Target parameter required
This skill has two distinct application dimensions, and the operator must specify which (or both). The agent's Step 0 is to confirm the target:
| Dimension | What it means | Common failure mode |
|---|---|---|
| Implementation | Code, architecture, system design | Over-engineered solutions when simple ones would do. Factories for things that are just functions. Inheritance hierarchies where composition fits. Complex algorithms where O(n²) is fine because n=10. Abstractions for hypothetical future requirements. |
| Representation | Writing, replies, documents, conversation | Over-fancy replies. Essays where bullet points fit. Rare vocabulary where common words work. Flourishes that add length but no signal. Demonstrating range when the question asked for a yes/no. |
| Both | Applies to all output this turn | Default for "keep it simple overall" |
Step 0: confirm target
If the operator hasn't specified the dimension:
- ASK: "Apply 大智若愚 to implementation, representation, or both?"
- Do not assume both — they're orthogonal axes with different cost profiles. Implementation-simplicity affects what gets built; representation-simplicity affects how it's communicated.
When this applies
Symptoms that this schema applies:
- Operator explicitly says "keep it simple" / "this doesn't need to be fancy" / "just the answer"
- The clever solution is significantly more code/words than the obvious one — and the operator hasn't asked for the cleverness
- You're about to reach for a complex pattern (decorator stack, metaclass, monad, dependency injection container, custom DSL) for something that could be a function
- You're about to write a multi-paragraph explanation when "yes" or "no" would do
- You're about to introduce abstractions for hypothetical future requirements
- You're about to use a rare word where a common word would convey the same meaning more reliably
Behavior
- Step 0: confirm target parameter (implementation / representation / both).
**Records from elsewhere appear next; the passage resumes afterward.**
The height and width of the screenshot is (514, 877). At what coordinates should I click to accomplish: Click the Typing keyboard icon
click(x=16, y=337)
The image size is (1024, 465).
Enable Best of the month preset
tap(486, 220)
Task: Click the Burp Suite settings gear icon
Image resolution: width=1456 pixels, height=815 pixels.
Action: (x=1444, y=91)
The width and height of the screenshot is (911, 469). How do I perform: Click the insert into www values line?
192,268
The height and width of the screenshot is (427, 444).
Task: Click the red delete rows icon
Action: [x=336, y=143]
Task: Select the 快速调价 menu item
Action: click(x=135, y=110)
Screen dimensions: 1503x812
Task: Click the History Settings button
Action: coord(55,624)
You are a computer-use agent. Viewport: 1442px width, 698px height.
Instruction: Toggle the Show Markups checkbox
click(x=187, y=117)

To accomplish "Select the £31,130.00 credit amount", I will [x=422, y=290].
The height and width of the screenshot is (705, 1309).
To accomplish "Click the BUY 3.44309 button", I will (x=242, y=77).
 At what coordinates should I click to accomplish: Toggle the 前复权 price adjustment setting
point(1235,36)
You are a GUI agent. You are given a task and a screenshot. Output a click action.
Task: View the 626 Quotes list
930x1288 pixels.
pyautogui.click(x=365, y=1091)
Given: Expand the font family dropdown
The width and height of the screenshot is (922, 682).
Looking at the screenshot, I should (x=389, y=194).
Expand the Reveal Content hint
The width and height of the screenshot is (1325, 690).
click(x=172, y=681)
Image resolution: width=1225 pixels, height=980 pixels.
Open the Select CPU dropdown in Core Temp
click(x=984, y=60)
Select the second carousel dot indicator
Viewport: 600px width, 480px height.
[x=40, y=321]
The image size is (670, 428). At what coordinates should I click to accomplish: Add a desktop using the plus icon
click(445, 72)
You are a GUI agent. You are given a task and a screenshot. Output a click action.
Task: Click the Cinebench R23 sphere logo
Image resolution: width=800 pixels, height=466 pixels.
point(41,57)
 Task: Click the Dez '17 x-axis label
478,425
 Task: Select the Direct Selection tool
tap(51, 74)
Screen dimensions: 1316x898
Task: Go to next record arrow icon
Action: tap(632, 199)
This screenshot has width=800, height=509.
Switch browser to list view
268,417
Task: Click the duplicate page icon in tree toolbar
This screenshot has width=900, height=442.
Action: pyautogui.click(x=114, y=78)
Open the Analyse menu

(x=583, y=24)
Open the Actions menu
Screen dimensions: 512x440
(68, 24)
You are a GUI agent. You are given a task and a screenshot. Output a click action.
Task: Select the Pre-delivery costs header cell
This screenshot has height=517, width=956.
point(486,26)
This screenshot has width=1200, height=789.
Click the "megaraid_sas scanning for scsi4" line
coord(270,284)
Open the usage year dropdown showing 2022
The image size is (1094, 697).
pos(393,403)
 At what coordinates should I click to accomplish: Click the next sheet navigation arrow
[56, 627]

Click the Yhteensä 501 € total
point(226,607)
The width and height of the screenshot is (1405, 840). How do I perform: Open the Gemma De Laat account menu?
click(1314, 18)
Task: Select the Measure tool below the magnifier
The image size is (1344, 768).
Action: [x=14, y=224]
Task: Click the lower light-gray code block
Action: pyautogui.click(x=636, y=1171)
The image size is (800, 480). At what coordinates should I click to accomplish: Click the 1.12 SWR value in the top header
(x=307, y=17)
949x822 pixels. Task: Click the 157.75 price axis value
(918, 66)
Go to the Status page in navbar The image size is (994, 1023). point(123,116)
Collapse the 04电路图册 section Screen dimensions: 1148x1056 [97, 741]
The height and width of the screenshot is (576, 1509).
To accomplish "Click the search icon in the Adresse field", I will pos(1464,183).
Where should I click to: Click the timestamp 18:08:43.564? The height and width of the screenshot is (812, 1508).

If unspecified, ASK.
- Identify the simplest version of the solution / response that meets the actual stated requirement (not the imagined future requirement).
- If the simple version genuinely fails under real constraints, surface why and propose the next step up, with explicit reasoning for the added complexity.
- Default toward boring; require justification for clever. The burden of proof is on complexity.
- Don't apologize for the simplicity. The simplicity is the feature, not a limitation. "I went with the straightforward approach because…" beats "Sorry this is so simple but…".
Anti-pattern
Under-engineering / "do the dumb thing". 大智若愚 is NOT "be foolish". It's "match the right level of complexity to the actual need". A real-time distributed system can't be a flat function; recognise when complexity is genuinely warranted and apply it without apology.
Faux-simplicity. Writing something terse-but-incomprehensible and claiming it's "simple". Simplicity is about cognitive load on the reader / maintainer, not about character count. A one-liner that requires three Stack Overflow tabs to parse is not simple.
Applying to the wrong dimension. If operator asked for representation-simplicity ("just tell me the answer"), don't unilaterally also simplify the implementation. The Step 0 ASK exists precisely to prevent this.
Confusing "looks foolish" with "is foolish". The chengyu's whole point is the wisdom is real but doesn't announce itself. Genuinely foolish solutions are the failure mode this chengyu is trying to prevent confusion with.
Performing simplicity. Writing "well, the simple answer is…" three times in one response is itself a performance. Just give the simple answer; the simplicity speaks for itself.
Etymology
A traditional saying with Daoist sensibility (related to Zhuangzi and 老子 Tao Te Ching — "大巧若拙" "great skill looks clumsy"). The wise person doesn't perform their wisdom — performance creates surface area for challenge, invites resistance, and demonstrates more about the performer than about the work. Truly skilled action looks ordinary.
This is also Linus Torvalds territory (the famous "good taste" example of removing the special case in a linked-list delete by using a pointer-to-pointer). It's Steve Jobs territory ("simplicity is the ultimate sophistication"). It's Carmack territory ("the right amount of complexity for the actual problem, no more and no less"). It's Brooks territory ("conceptual integrity is the most important consideration in system design"). The chengyu names the discipline that all of these point at: wisdom that doesn't announce itself.
In agentic operation: the temptation is to demonstrate competence through complexity — show off the obscure library, write the clever one-liner, deploy the design pattern. Resist. The operator wants the problem solved, not the agent's intelligence on display.